§ EXERCISE DESCRIPTION: From the passage on interpreting laboratory test results below, reproduce word for word the portion starting at "This is just" and ending at "testing services wisely.".


    Other difficulties arise because tests in general are not 100% sensitive or 100% specific although they are often close to these figures. Test results need to be interpreted in the context in which they are performed. Let us go back to the example we used previously of the healthy middle-aged woman having a tumour marker test. Let us assume that the test is 97% sensitive (if we perform it on 100 people with that particular cancer it will correctly identify 97 of them) and it is 99% specific (if we do it on 100 healthy people 1 will receive false-positive results).

    We now perform this test on two different people. One is our healthy middle-aged person who we estimate has a 1 in 2000 (0.05%) chance of having this cancer. We also do the test on another middle-aged person who has had this cancer in the past and been treated with surgery and chemotherapy and has come back one year later feeling unwell and with abdominal pain. We estimate their chance of having cancer as 1 in 2 (50%).

    Somewhat surprisingly, the same result of the same test on these two different people means quite different things. Let us suppose they both get exactly the same modestly elevated test result. In the healthy person the positive predictive value (PPV) of the test i.e. the probability they have cancer given that they have a positive test result is less than 5%. In the previously treated cancer patient the PPV or probability they have recurrent cancer is nearly 99%.

    Conversely if the test result had come back negative or normal the negative predictive value (NPV) or probability the healthy person does not have cancer is almost 100% and is 97% in the previously treated cancer patient. There is nothing mysterious about this. What it means is that a healthcare professional requesting a test needs to aware of how likely it is that the person having the test has the disease being sought and some feeling for the sensitivity and specificity of the test being used. They also need to take into consideration how abnormal the test result is, since a more abnormal result is more likely to be a true positive than a mildly abnormal one and this of course affects the calculations above which do not take degree of abnormality into account. When doctors or laboratory personnel interpret test results they take all these factors into account, not like a computer, but using knowledge and experience to make an approximate calculation.

    There are a number of other things that need to be considered when interpreting laboratory test results. There is a very small probability that the result could be wrong for a variety of reasons. Mislabelling and taking the blood from the wrong patient are vanishingly rare due to the strict quality control measures that accredited medical laboratories have in place. However if the sample was collected at a distant location there is the small possibility that it has been subjected to adverse conditions during transport, for example being allowed to get too hot or cold despite all precautions being taken. More common but still rare, are interferences in the test. Examples of these are antibodies in the blood of the patient that interfere with some types of assay procedures and interferences by drugs.  Laboratory scientists conducting the tests are very well trained and experienced operators can often identify the abnormalities caused by interferences and prevent the affected tests being reported. However if the interference is of a new type or relatively mild, then it may not be identified in the lab and an incorrect result reported. If the result does not accord with the clinical findings it is the responsibility of the healthcare professional to be suspicious and communicate with the laboratory and perhaps arrange repeat testing, sometimes using a different test method.

    This is just a brief overview of some aspects of laboratory testing. Lab test results often do not give simple YES/NO answers and many factors may have to be taken into account to use laboratory testing services wisely.

§ RECORDED INFORMATION:
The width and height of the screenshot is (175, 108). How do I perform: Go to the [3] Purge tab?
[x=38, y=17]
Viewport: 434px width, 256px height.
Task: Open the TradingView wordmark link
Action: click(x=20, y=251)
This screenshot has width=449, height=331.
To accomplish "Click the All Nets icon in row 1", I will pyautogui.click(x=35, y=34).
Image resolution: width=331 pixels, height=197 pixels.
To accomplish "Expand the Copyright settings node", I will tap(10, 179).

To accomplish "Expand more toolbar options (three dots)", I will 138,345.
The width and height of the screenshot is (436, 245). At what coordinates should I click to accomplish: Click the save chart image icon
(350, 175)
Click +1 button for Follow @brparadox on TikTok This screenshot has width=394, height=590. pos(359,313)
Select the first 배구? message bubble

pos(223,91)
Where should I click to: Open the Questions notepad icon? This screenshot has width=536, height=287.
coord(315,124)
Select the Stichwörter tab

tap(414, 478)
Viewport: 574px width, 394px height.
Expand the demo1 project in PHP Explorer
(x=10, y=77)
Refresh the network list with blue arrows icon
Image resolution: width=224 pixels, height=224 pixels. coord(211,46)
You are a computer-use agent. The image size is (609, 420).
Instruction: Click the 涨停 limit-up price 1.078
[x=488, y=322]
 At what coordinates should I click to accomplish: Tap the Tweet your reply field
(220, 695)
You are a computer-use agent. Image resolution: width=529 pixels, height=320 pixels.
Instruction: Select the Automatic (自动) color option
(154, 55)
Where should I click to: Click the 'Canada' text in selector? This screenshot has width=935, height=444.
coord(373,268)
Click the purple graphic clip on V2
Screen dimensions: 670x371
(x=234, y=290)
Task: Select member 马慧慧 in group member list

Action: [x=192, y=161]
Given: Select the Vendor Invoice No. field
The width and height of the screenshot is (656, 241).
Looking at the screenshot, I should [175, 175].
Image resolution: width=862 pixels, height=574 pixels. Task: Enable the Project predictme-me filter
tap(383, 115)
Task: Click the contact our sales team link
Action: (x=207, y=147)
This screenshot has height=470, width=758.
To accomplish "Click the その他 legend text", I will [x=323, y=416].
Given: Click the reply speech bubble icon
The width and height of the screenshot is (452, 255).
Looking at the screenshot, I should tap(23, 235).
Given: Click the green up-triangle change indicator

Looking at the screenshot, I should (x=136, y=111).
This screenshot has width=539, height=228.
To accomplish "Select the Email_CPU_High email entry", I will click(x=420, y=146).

§ SOLUTION FOR THIS TASK:
This is just a brief overview of some aspects of laboratory testing. Lab test results often do not give simple YES/NO answers and many factors may have to be taken into account to use laboratory testing services wisely.